The latest Calumet Regional Archives acquisition, “Record Paradise,” is a fictionalized memoir by IUN grad Joni Jacques, who grew up in Gary during the late 1960s.  On the dedication page she thanks professors Lori Montalbano, Robin Hass, Cynthia O’Dell, and Regina Jones for their help and encouragement. Joni referenced The Border Gary’s red light district:
  Some of the most beautiful women I ever saw were on the Border.  My mom said they were working girls.  I didn’t know what that was but I told her if she ever wanted to work, I was pretty sure she could get a job down there because she was pretty, too.  She looked like I had slapped her.  I asked my grandmother why my mother got mad at me for telling her where she could secure gainful employment.  She explained to me what a working girl was and she and my grandfather had a big laugh about it.

Joni Jacques frequented the State Theaters, where Roy Dominguez worked as a teenager after being hired by a Greek lady named Tula Kalleris.  Both Dominguez and Jacques went to West Side in 1969, the year the school opened.  In “Record Paradise” (the name of a record store) Jacques wrote:
  The State Theater was on Sixth Avenue; its design was Art Deco.  It was owned by a mysterious little white lady who always wore black head to toe, smoked incessantly and had the most beautiful gold charm bracelet I ever saw.  It looked like it weighed a ton.  She would walk through the lobby before each movie and then would disappear into her office like a little ghost.  She was fascinating.

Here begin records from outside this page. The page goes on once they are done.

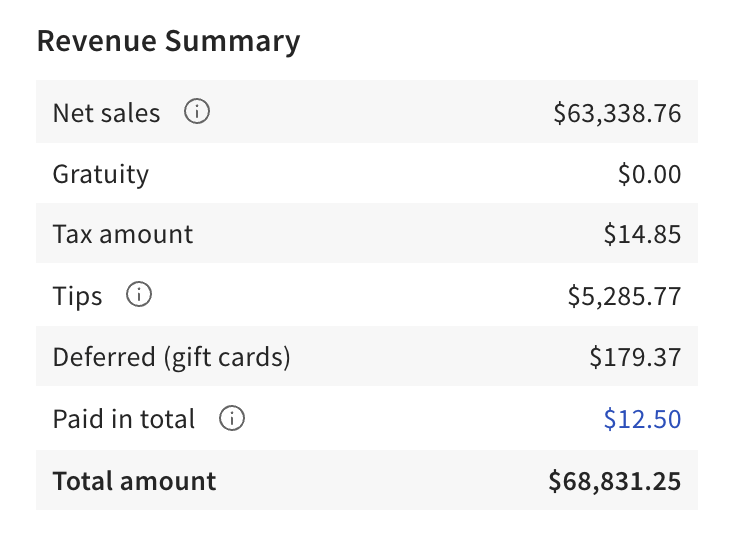This screenshot has height=554, width=732.
Task: Click the Deferred (gift cards) label
Action: coord(171,357)
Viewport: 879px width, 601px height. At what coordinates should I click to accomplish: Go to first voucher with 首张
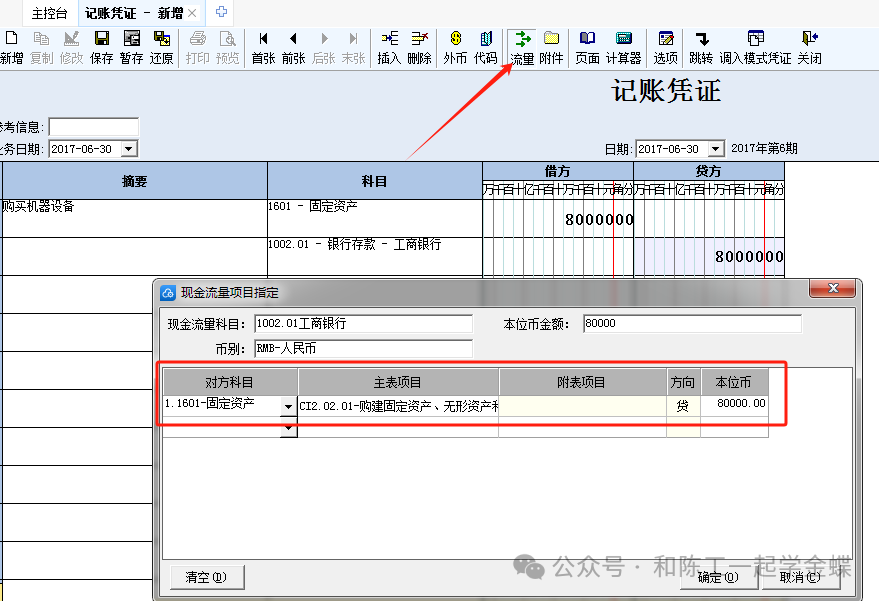click(263, 47)
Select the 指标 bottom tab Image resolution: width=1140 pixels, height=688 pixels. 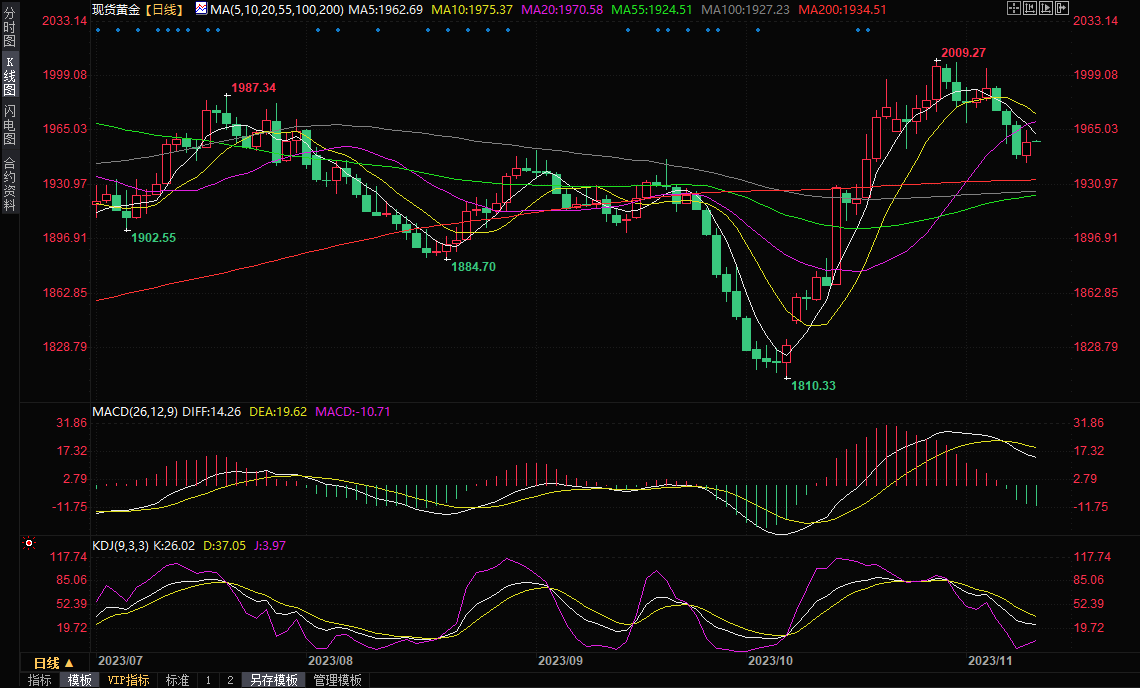(40, 680)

 1936 Gold medalists; Joe Rantz, second from left; kneeling is coxswain Bobby Moch


 I’ve been reading Daniel James Brown’s “The Boys in the Boat: Nine Americans and Their Epic Quest for Gold at the 1936 Berlin Olympics.” The crew, from the University of Washington, defeated elite Ivy League squads before besting the British, Italians, and favored Germans. The author met Olympian Joe Rantz, whose daughter Judy took Joe’s gold metal from a glass case and let him handle it.  Brown wrote:
  While I was admiring it, she told me that it had vanished years before.  The family had searched Joe’s house high and low but had finally given it up as lost.  Only many years later, when they were re-modeling the house, had they finally found it concealed in some insulating material in the attic.  A squirrel had apparently taken a liking to the glimmer of the gold and hidden the medal away in its nest as a personal treasure.  As Judy was telling me this, it occurred to me that Joe’s story, like the medal, had been squirreled away out of sight for too long.